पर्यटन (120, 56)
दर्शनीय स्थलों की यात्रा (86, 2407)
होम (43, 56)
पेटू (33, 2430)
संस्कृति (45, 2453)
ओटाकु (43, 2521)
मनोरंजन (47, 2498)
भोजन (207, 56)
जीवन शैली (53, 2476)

--*--

● ASSIGNED TASK
Copy out every record above once more, precisely as written.

● ANSWER BOX
पर्यटन (120, 56)
दर्शनीय स्थलों की यात्रा (86, 2407)
होम (43, 56)
पेटू (33, 2430)
संस्कृति (45, 2453)
ओटाकु (43, 2521)
मनोरंजन (47, 2498)
भोजन (207, 56)
जीवन शैली (53, 2476)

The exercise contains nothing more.